Tuesday, March 10, 2009

From The Crypt, 6: ...Bring Me a Dream...


So it looks like this one was done around April 9, 1992, and this must've been around the time I picked up the fourth trade of Neil Gaiman's genre-defining magnum opus (I could write copy for movie posters, I swear), Sandman. When I first picked up the original two trades (at a comic show in the old Holiday Inn in Monroeville, back when they were locally run and filled a small room), I had no idea what to expect. I'd heard plenty of good things about it, but I wasn't sure I was ready for it- no costumed heroes, for one, although the skinny pale guy dressed all in black, so that was something. I tore through those first two trades, as fast as I could, then re-read them- not just because they were amazingly written, but because there was so much more going on than what would be seen from a single reading.

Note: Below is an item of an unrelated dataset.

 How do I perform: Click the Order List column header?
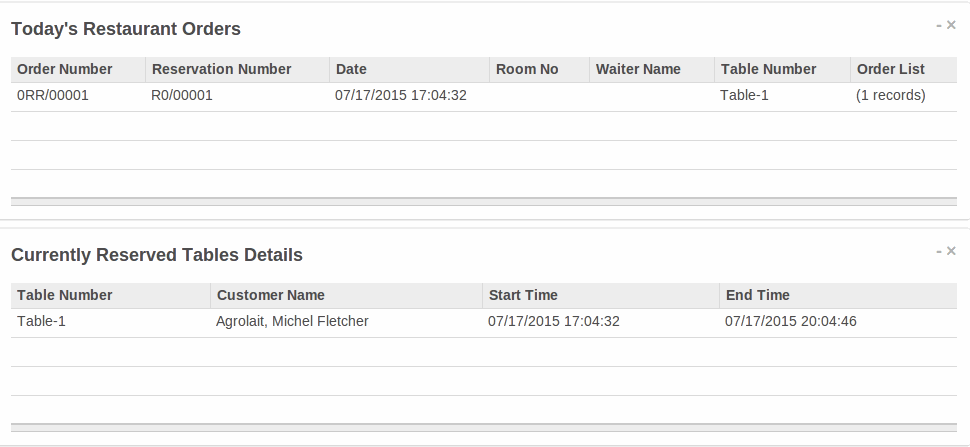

Sandman is like nothing I'd read before, and to this date still stands apart from all that have come since then. It was a comic with no real action in it (although Morpheus faces down the legions of Hell in the first story arc), but was as gripping as anything I'd ever read. Breaking down social, sexual, religious and storytelling boundaries from page one, it redefined what comics were capable of being, and elevated the art to true literature - though surely not single-handedly; Watchmen came first, of course, but this broke down the boundaries of acceptability. Goth kids everywhere found a new hero. It was the first comic book to win the prestigious Hugo Award (first and only- they changed the rules after it won), and the author, Neil Gaiman, has gone on to critical and public success with a number of novels and stories.

Anyway, one of the great things about the series was that it used a number of comic artists, with wildly varying styles- so if you didn't like one guy, wait a few months, and someone else would show. This particular version of Morpheus was heavily influenced by the great Kelley Jones. He used heavy, heavy blacks and wildly stylistic characters to define the Sandman for many people. The cloak is all Jones.

There's a good chance that you'll see more of Morpheus as time goes by- each time I would pick up a new volume, I'd invariably return to drawing the character.

For folks who aren't into superhero books, but aren't adverse to trying something different, I can't recommend Sandman highly enough.